Relocate high-tech procedures to Hong Kong

What is feasible is the strategic relocation of selective manufacturing procedures back to Hong Kong, where there is a greater respect for the rule of law and intellectual property rights. A few universities in Hong Kong have been in active partnership with business and commerce in their applied R&D work. This has helped to continuously improve the competitiveness of Hong Kong's industry. Manufacturers and businessmen should move part of their high-tech, high-value manufacturing procedures back to Hong Kong, leaving the labour-intensive ones in the mainland.
So, if we are willing to use our brains, it is not difficult to see that new business opportunities can arise from weaknesses in the existing systems. Hong Kong businessmen should make use of China's still evolving tariff and legal systems to develop new ideas and projects to service China's industry. This is not empty talk. I know of a steel plate manufacturer who, on finding out about the high customs tariff and inefficient methods of producing steel in China, went on to develop a new project, to help fill his customers' needs.

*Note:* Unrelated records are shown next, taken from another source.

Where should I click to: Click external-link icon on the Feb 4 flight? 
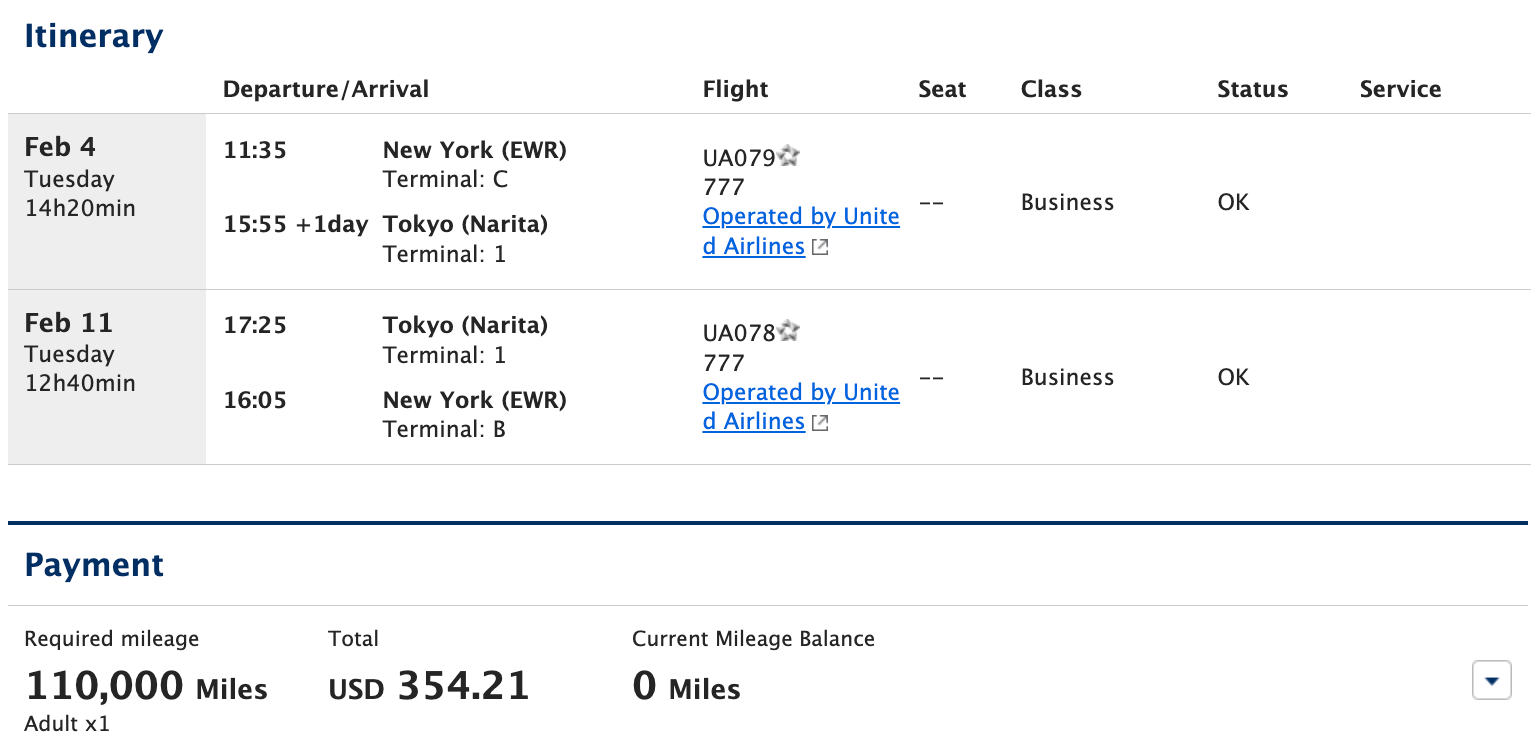(820, 248)
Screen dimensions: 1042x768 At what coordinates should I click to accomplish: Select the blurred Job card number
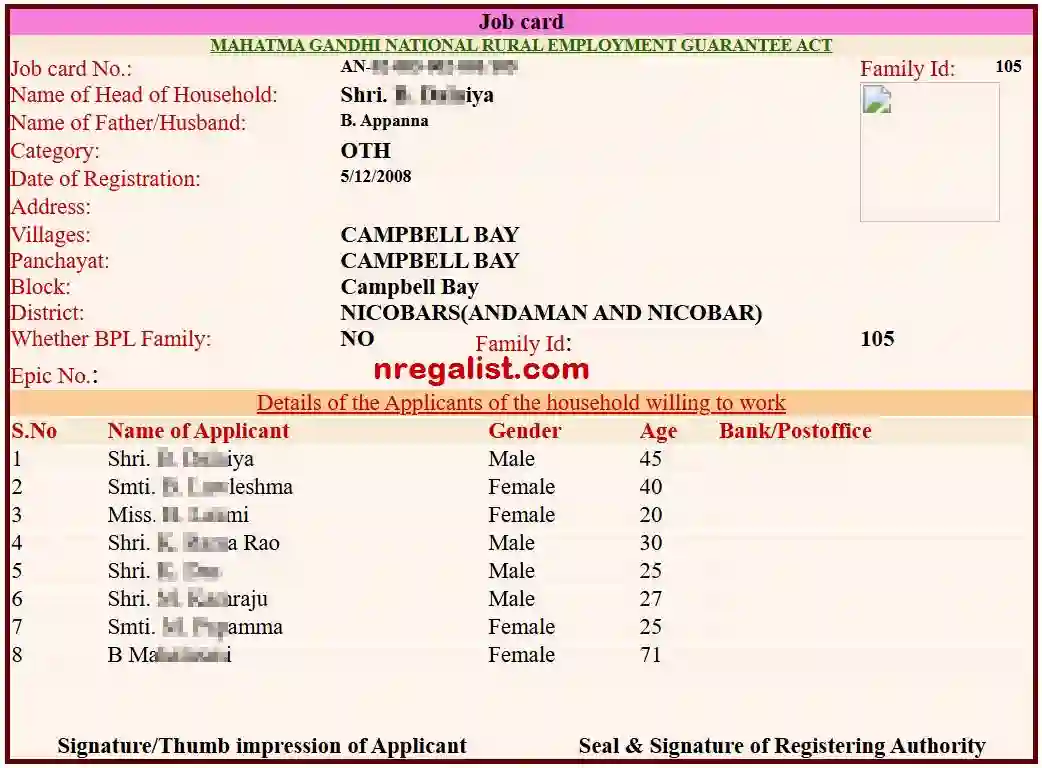pos(430,68)
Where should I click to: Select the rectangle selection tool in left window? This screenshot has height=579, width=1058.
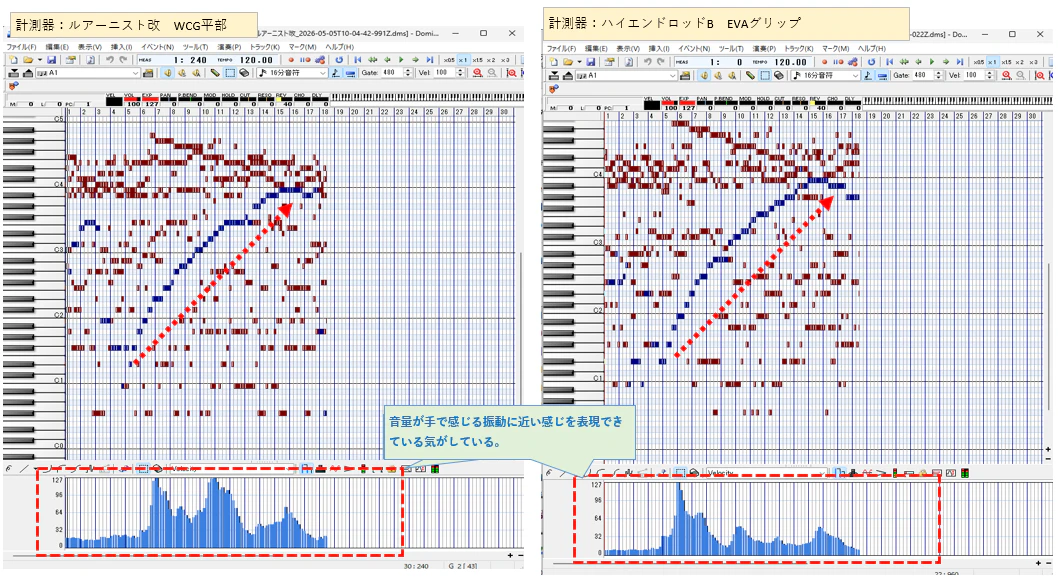[230, 73]
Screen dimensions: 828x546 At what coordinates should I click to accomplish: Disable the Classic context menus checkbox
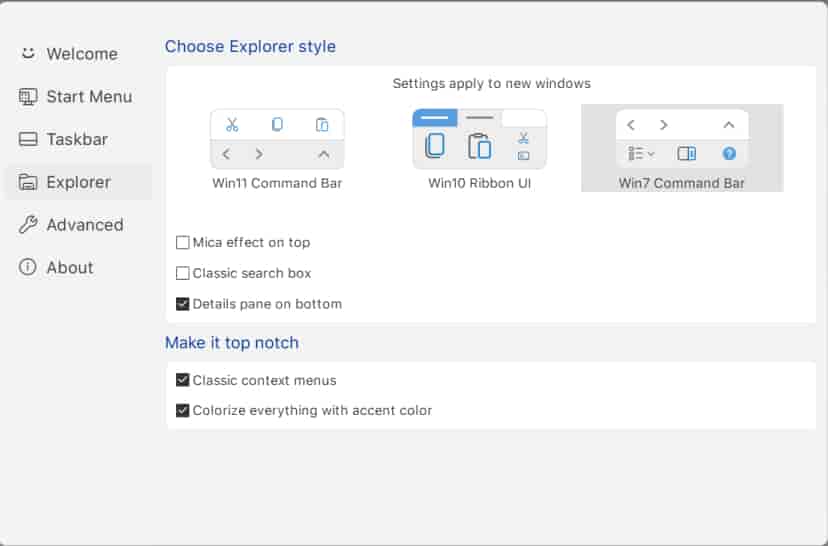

And the fact that overseas investors are falling over one another in rushing to invest in China should be another good opportunity for Hong Kong businessmen to play the role of middleman and match-maker. Hong Kong, as a gateway of foreign investments into China, is blessed with the following strengths: a well-equipped infrastructure; a healthy legal and tax system; an honest and clean government; its businessmen's good understanding of the international and mainland business environment; enterprises that are known for their ethical business practices; and it is a banking and financing centre as well as an arbitration centre. Overseas investors, with Hong Kong business partners as the bridge into China, can save themselves a lot of time and trouble in opening up China's market.

As far as the Hong Kong government is concerned, it could take some initiatives, such as setting up an industrial zone at the border to encourage new projects, new investments and new ideas to take root there, instead of letting old projects move in and out all the time. Now is also an appropriate time for the government to rethink its industrial policies, to strike a better balance in the economy, away from the previous emphases on finance and real estate. The industry community should give up its short-sighted practices of the past and adopt long-term development strategies. They should invest in machinery and production lines, in innovative technologies and on raising output quality: only by doing this will there be a future for Hong Kong's industry.

We should use the discussion on whether it is time for Hong Kong industry to move back to stimulate our imagination. We can think about how to respond to the government's call and at the same time make greater contributions to China's economic growth.